News from the open access movement


Saturday, May 16, 2009

Launch of Wolfram|Alpha

Wolfram|Alpha has officially launched.  But don't expect to try this exciting OA "knowledge engine" any time soon.  User traffic has brought it to its knees. 

You can still read the project FAQ and blog or watch the overview video (recommended).

Alpha is open in several senses.  It's free to use.  It has an open API.  And it draws upon a combination of open and closed data, though in most cases (even for open data) using Wolfram-hosted, curated, and refined copies of the original datasets.  BTW, Alpha not only draws upon many data sources, but cites its sources in its answers.

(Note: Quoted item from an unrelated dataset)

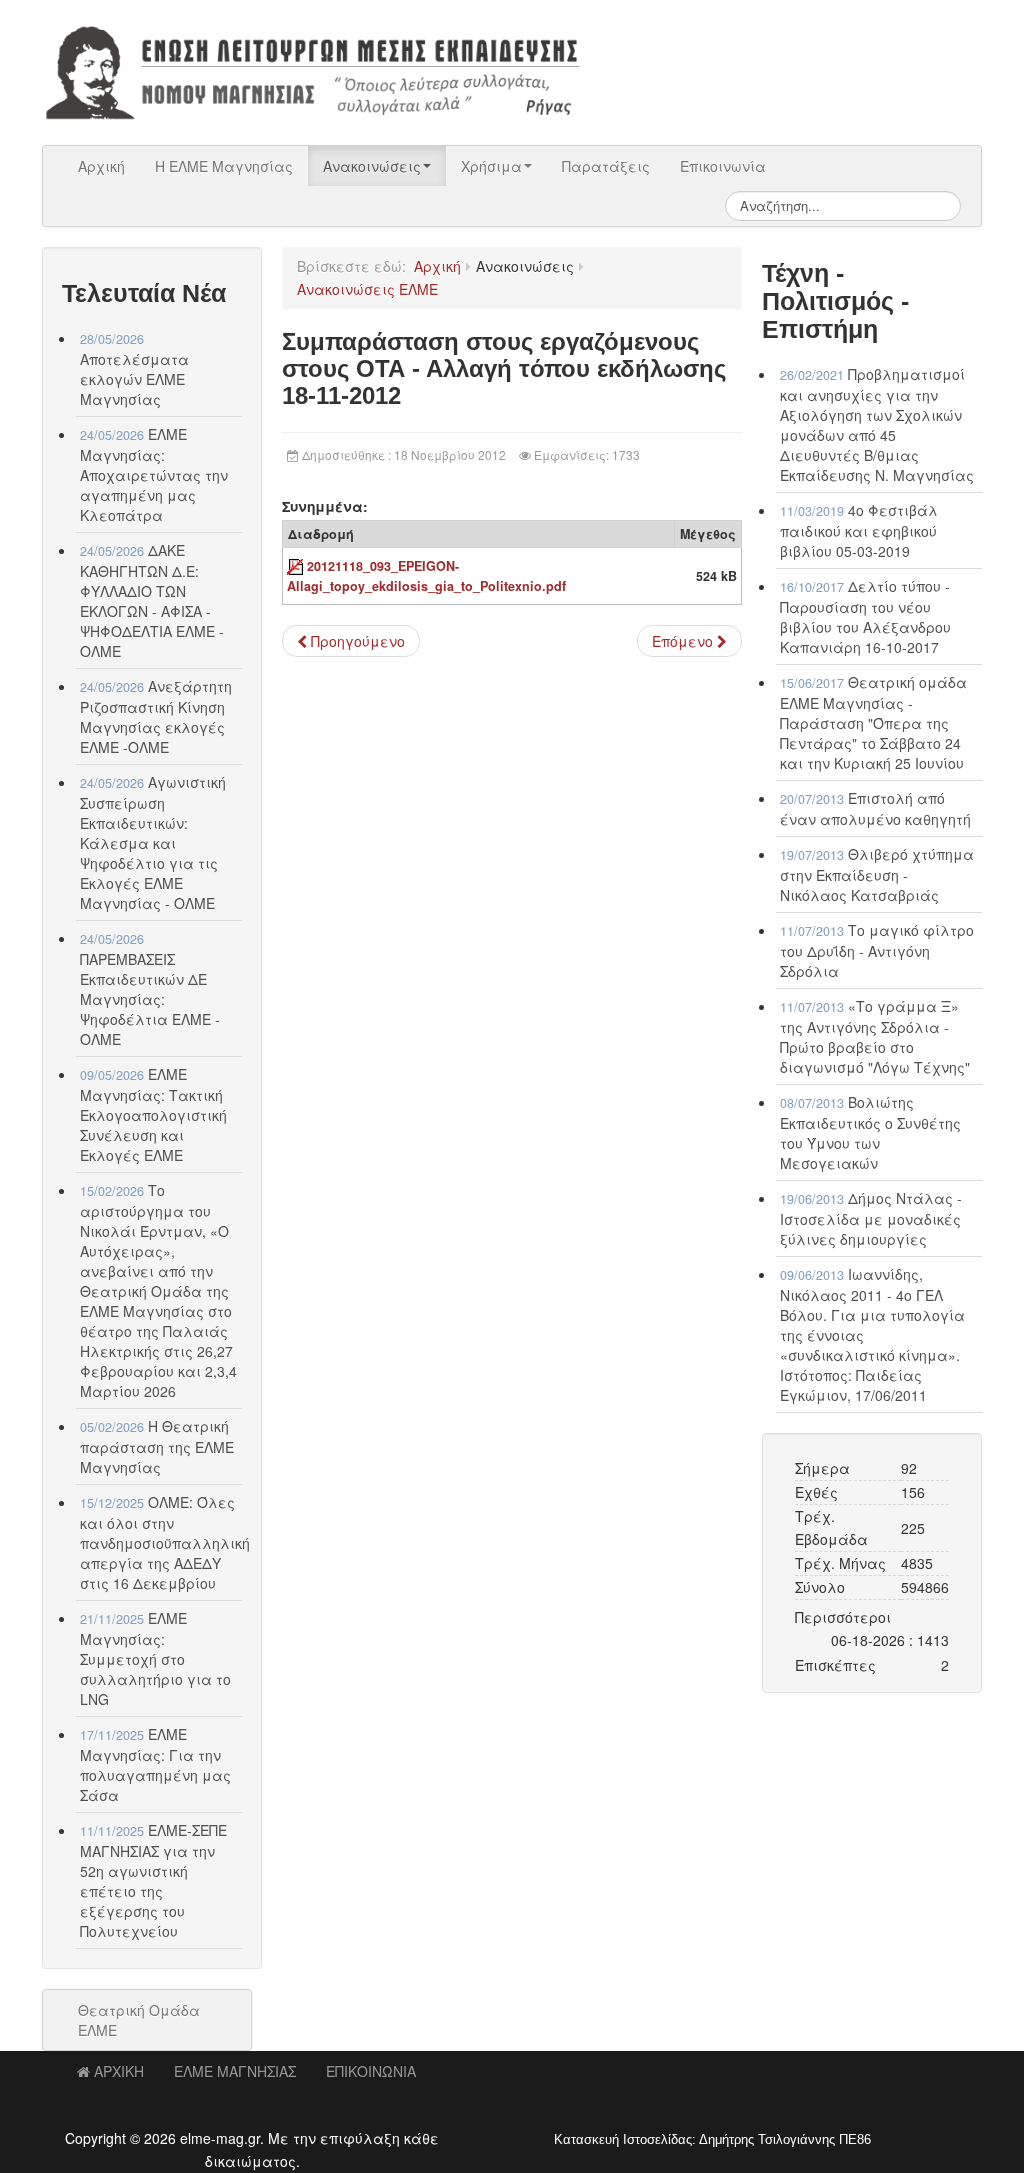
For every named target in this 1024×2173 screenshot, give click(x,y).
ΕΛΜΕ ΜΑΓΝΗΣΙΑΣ (235, 2071)
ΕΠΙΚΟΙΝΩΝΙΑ (371, 2071)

Alpha is built on nearly 6 million lines of (Wolfram) Mathematica code.  That code is not open source, but Alpha provides the Mathematica source for its outputs.  From the launch announcement:

...[Y]ou can take the output from Wolfram|Alpha and actually compute with it in Mathematica....[Y]ou can also click the Use Input button on particular Wolfram|Alpha output pods in the notebook, and get Mathematica input that would generate the basic output in the pod....

One way to see the Mathematica code is to get the Live Mathematica Notebook.  But if you just want to know the Mathematica code for a particular Wolfram|Alpha output pod, you can click on the pod and look at the popup.

So long as there’s a simple representation of the pod computation in Mathematica, there’ll be a “Mathematica plaintext input” field in the popup —that you can copy and paste anywhere....

See our past post on Alpha and some of the early coverage and reviews.

Comment.   Alpha is orders of magnitude better than any previous attempt to go from user queries beyond lists of web pages to direct, composed answers.  It reminds you why computers are cool.  It will be terribly useful in every area it covers, and will steadily enlarge the number of areas it covers.  It's very exciting even from a narrow OA perspective because sophisticated Q&A services are among the most effective ways to solve the last-mile problem for knowledge.